Among the lines below, copy exactly those from the one with "You are a GUI" through the one with "The image size is (637, 433).", counting both ends.
--- Materials provided ---
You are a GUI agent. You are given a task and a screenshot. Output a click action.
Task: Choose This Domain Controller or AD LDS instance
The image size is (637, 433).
---
--- Materials provided ---
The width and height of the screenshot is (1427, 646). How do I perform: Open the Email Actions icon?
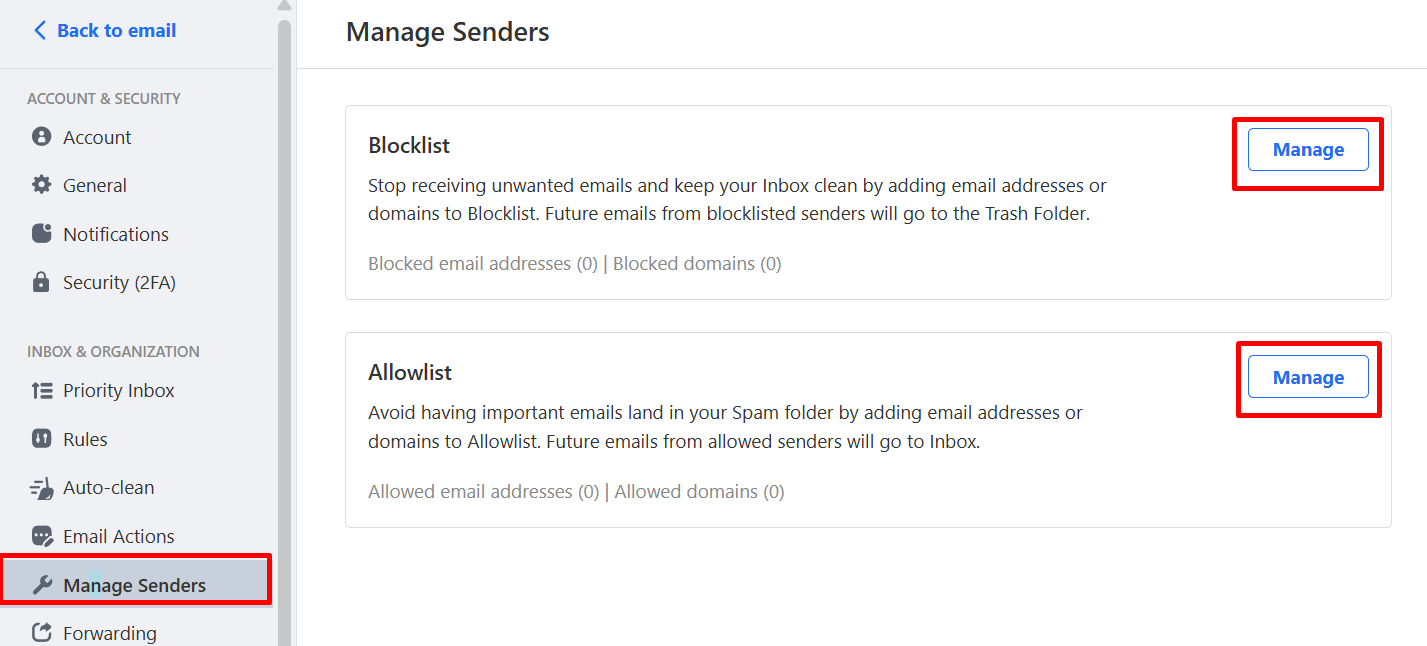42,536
---
**Response to the exercise**
You are a GUI agent. You are given a task and a screenshot. Output a click action.
Task: Choose This Domain Controller or AD LDS instance
The image size is (637, 433).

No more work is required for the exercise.